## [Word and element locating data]
_ _ _

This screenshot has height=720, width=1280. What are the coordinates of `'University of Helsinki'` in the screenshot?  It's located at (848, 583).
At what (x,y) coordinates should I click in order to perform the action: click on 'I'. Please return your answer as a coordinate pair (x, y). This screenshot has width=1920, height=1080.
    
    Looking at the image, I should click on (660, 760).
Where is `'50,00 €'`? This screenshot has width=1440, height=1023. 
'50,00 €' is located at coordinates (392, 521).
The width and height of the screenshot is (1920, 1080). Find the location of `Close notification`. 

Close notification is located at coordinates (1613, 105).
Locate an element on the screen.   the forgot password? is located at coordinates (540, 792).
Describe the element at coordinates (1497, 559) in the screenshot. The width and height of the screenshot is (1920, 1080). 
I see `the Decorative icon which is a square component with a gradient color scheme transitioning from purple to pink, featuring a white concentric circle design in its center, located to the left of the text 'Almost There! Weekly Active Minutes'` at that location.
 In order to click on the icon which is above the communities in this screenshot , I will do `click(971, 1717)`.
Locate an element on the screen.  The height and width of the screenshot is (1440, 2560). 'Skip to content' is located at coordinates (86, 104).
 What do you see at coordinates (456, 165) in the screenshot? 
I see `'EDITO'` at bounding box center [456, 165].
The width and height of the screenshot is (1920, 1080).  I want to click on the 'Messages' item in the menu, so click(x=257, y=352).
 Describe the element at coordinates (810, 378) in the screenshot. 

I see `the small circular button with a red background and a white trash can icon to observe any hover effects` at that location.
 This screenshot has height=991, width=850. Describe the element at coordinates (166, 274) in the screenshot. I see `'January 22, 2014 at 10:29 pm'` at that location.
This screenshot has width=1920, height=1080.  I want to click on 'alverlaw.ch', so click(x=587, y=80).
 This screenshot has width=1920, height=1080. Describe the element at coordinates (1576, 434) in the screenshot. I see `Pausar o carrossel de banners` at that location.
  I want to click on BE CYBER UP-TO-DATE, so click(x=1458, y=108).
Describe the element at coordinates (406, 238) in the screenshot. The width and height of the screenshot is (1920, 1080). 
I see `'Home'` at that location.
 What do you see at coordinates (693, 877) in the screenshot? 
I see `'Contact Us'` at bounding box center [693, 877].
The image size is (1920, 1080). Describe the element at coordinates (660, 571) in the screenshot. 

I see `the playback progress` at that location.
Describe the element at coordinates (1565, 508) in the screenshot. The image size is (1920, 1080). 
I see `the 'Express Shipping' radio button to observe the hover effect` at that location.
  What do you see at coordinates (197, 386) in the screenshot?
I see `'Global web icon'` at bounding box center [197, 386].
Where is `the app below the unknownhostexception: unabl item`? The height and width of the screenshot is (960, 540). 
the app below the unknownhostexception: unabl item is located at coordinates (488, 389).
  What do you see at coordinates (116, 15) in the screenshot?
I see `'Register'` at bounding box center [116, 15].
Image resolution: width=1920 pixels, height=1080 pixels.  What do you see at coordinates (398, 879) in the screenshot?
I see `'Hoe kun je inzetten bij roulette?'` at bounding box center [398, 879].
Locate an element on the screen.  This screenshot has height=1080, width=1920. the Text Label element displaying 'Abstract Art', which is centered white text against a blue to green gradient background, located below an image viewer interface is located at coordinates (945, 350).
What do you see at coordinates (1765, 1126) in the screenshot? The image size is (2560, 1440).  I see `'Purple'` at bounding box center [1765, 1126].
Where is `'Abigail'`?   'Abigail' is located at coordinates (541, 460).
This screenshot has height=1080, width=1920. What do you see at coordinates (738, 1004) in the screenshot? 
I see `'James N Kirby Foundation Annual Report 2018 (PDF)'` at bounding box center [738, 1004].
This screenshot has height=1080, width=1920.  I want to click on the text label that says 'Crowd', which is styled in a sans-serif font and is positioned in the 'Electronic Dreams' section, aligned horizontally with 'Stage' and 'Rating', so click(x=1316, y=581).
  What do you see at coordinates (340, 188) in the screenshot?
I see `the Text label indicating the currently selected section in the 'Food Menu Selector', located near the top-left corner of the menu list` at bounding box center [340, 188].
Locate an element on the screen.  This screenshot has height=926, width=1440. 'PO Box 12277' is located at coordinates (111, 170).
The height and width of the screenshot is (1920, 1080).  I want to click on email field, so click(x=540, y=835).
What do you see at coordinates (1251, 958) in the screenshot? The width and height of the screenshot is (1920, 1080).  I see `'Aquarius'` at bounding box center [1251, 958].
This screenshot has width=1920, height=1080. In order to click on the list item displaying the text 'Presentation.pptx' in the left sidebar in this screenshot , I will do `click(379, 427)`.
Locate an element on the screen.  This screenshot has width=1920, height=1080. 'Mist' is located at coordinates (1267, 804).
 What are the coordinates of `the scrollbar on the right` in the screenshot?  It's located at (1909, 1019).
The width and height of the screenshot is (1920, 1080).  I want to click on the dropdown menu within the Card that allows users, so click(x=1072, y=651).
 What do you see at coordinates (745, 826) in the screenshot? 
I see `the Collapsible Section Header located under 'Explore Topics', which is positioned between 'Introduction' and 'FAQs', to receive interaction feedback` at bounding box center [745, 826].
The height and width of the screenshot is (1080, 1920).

_ _ _

## [OBJECTIVE]
Reproduce the entire listing above verbatim, line for line.

## [RESPONSE FOR THIS EXERCISE]
This screenshot has height=720, width=1280. What are the coordinates of `'University of Helsinki'` in the screenshot?  It's located at (848, 583).
At what (x,y) coordinates should I click in order to perform the action: click on 'I'. Please return your answer as a coordinate pair (x, y). This screenshot has width=1920, height=1080.
    
    Looking at the image, I should click on (660, 760).
Where is `'50,00 €'`? This screenshot has width=1440, height=1023. 
'50,00 €' is located at coordinates (392, 521).
The width and height of the screenshot is (1920, 1080). Find the location of `Close notification`. 

Close notification is located at coordinates (1613, 105).
Locate an element on the screen.   the forgot password? is located at coordinates (540, 792).
Describe the element at coordinates (1497, 559) in the screenshot. The width and height of the screenshot is (1920, 1080). 
I see `the Decorative icon which is a square component with a gradient color scheme transitioning from purple to pink, featuring a white concentric circle design in its center, located to the left of the text 'Almost There! Weekly Active Minutes'` at that location.
 In order to click on the icon which is above the communities in this screenshot , I will do `click(971, 1717)`.
Locate an element on the screen.  The height and width of the screenshot is (1440, 2560). 'Skip to content' is located at coordinates (86, 104).
 What do you see at coordinates (456, 165) in the screenshot? 
I see `'EDITO'` at bounding box center [456, 165].
The width and height of the screenshot is (1920, 1080).  I want to click on the 'Messages' item in the menu, so click(x=257, y=352).
 Describe the element at coordinates (810, 378) in the screenshot. 

I see `the small circular button with a red background and a white trash can icon to observe any hover effects` at that location.
 This screenshot has height=991, width=850. Describe the element at coordinates (166, 274) in the screenshot. I see `'January 22, 2014 at 10:29 pm'` at that location.
This screenshot has width=1920, height=1080.  I want to click on 'alverlaw.ch', so click(x=587, y=80).
 This screenshot has width=1920, height=1080. Describe the element at coordinates (1576, 434) in the screenshot. I see `Pausar o carrossel de banners` at that location.
  I want to click on BE CYBER UP-TO-DATE, so click(x=1458, y=108).
Describe the element at coordinates (406, 238) in the screenshot. The width and height of the screenshot is (1920, 1080). 
I see `'Home'` at that location.
 What do you see at coordinates (693, 877) in the screenshot? 
I see `'Contact Us'` at bounding box center [693, 877].
The image size is (1920, 1080). Describe the element at coordinates (660, 571) in the screenshot. 

I see `the playback progress` at that location.
Describe the element at coordinates (1565, 508) in the screenshot. The image size is (1920, 1080). 
I see `the 'Express Shipping' radio button to observe the hover effect` at that location.
  What do you see at coordinates (197, 386) in the screenshot?
I see `'Global web icon'` at bounding box center [197, 386].
Where is `the app below the unknownhostexception: unabl item`? The height and width of the screenshot is (960, 540). 
the app below the unknownhostexception: unabl item is located at coordinates (488, 389).
  What do you see at coordinates (116, 15) in the screenshot?
I see `'Register'` at bounding box center [116, 15].
Image resolution: width=1920 pixels, height=1080 pixels.  What do you see at coordinates (398, 879) in the screenshot?
I see `'Hoe kun je inzetten bij roulette?'` at bounding box center [398, 879].
Locate an element on the screen.  This screenshot has height=1080, width=1920. the Text Label element displaying 'Abstract Art', which is centered white text against a blue to green gradient background, located below an image viewer interface is located at coordinates (945, 350).
What do you see at coordinates (1765, 1126) in the screenshot? The image size is (2560, 1440).  I see `'Purple'` at bounding box center [1765, 1126].
Where is `'Abigail'`?   'Abigail' is located at coordinates (541, 460).
This screenshot has height=1080, width=1920. What do you see at coordinates (738, 1004) in the screenshot? 
I see `'James N Kirby Foundation Annual Report 2018 (PDF)'` at bounding box center [738, 1004].
This screenshot has height=1080, width=1920.  I want to click on the text label that says 'Crowd', which is styled in a sans-serif font and is positioned in the 'Electronic Dreams' section, aligned horizontally with 'Stage' and 'Rating', so click(x=1316, y=581).
  What do you see at coordinates (340, 188) in the screenshot?
I see `the Text label indicating the currently selected section in the 'Food Menu Selector', located near the top-left corner of the menu list` at bounding box center [340, 188].
Locate an element on the screen.  This screenshot has height=926, width=1440. 'PO Box 12277' is located at coordinates (111, 170).
The height and width of the screenshot is (1920, 1080).  I want to click on email field, so click(x=540, y=835).
What do you see at coordinates (1251, 958) in the screenshot? The width and height of the screenshot is (1920, 1080).  I see `'Aquarius'` at bounding box center [1251, 958].
This screenshot has width=1920, height=1080. In order to click on the list item displaying the text 'Presentation.pptx' in the left sidebar in this screenshot , I will do `click(379, 427)`.
Locate an element on the screen.  This screenshot has width=1920, height=1080. 'Mist' is located at coordinates (1267, 804).
 What are the coordinates of `the scrollbar on the right` in the screenshot?  It's located at (1909, 1019).
The width and height of the screenshot is (1920, 1080).  I want to click on the dropdown menu within the Card that allows users, so click(x=1072, y=651).
 What do you see at coordinates (745, 826) in the screenshot? 
I see `the Collapsible Section Header located under 'Explore Topics', which is positioned between 'Introduction' and 'FAQs', to receive interaction feedback` at bounding box center [745, 826].
The height and width of the screenshot is (1080, 1920).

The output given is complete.